__EXERCISE REQUIREMENTS__. Return all the data below as it stands, minus the pictures.

Data entries:
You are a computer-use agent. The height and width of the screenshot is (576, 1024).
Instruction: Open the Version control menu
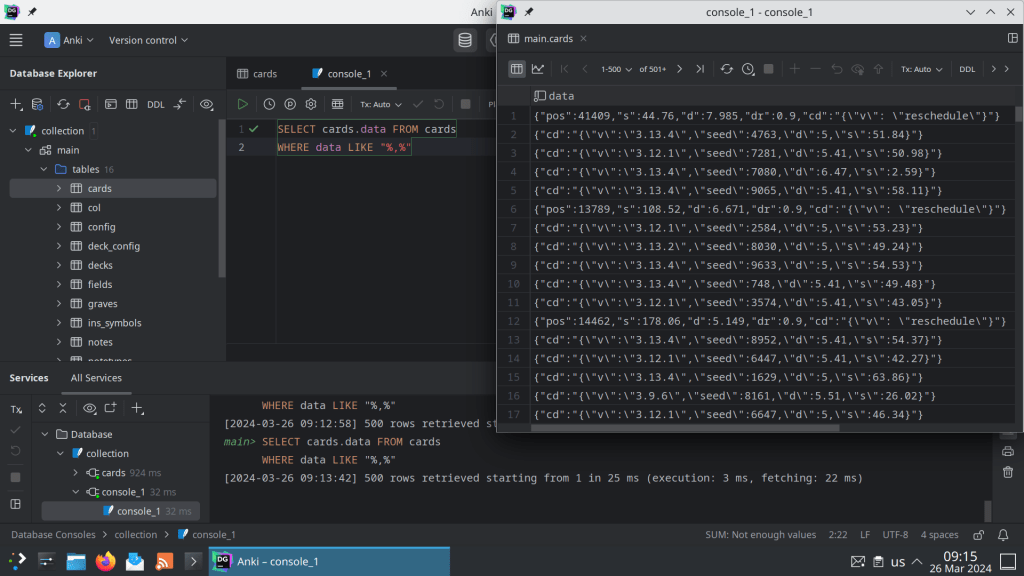(149, 40)
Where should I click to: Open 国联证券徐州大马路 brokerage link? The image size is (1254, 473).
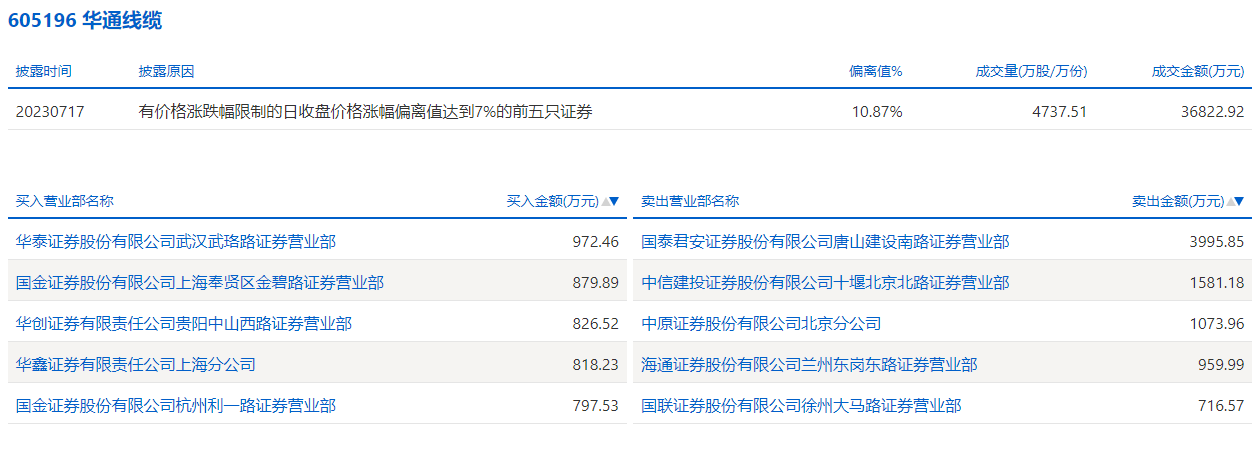[x=801, y=406]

__OUTPUT BELOW__.
You are a computer-use agent. The height and width of the screenshot is (576, 1024).
Instruction: Open the Version control menu
(149, 40)
Where should I click to: Open 国联证券徐州大马路 brokerage link? The image size is (1254, 473).
[x=801, y=406]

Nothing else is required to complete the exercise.